Milling martensitic steel blanks obtained using additive technologies

Abstract

Introduction. In recent years, more attention has been paid to additive wire printing technologies. Due to the peculiarities of printing with wire, the hardness of the workpiece is significantly higher than with traditional forging. An increase in hardness leads to an increase in cutting force. The aim of the work is to study the cutting force during milling workpieces of stainless steel 0.4 C-13 Cr obtained by electron-beam surfacing. Research Methods The specimens were obtained by surfacing wire from martensitic stainless steel 0.4 C-13 Cr. The microstructure of the specimens was studied in this work. The main attention was paid to the study of cutting forces during the processing of specimens. The work investigate specimens obtained by electron-beam surfacing with 0.4 C-13 Cr steel wire. The cutting forces arising during milling of these specimens are determined. To carry out the research work, a standard methodology for conducting experiments to determine cutting forces was chosen. However, to determine the forces Pz and Py, a four-flute (z = 4) milling cutter was used and the milling width was less than 2 mm. Results and discussion. The structure of the specimens obtained by electron-beam surfacing is tempered martensite. It is established that high-speed milling, high-efficiency milling and conventional milling are suitable for processing such workpieces.
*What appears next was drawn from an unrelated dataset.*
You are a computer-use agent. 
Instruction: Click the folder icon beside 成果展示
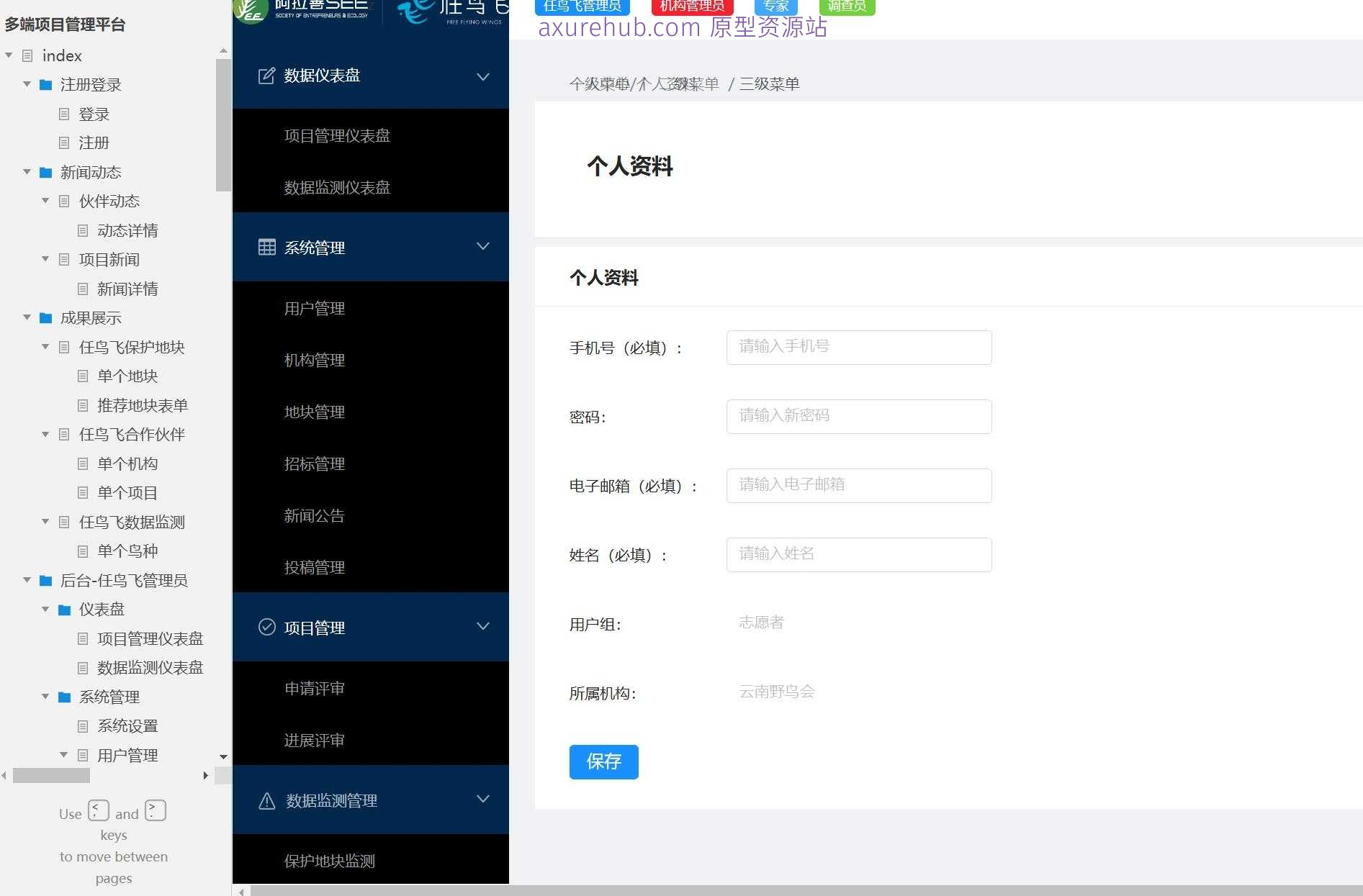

For processing thin-walled workpieces made of martensitic stainless steel after its manufacture by the method of electron-beam surfacing, it is necessary to use only carbide cutters with a diameter of at least 12 mm. The cutting modes obtained in the study make it possible to reduce the temperature of the cutting edge, cutting force and bending of a low-rigid end mill. So, in the course of the study, it was possible to select modes that reduce the vibration of the machine-device-tool-part system.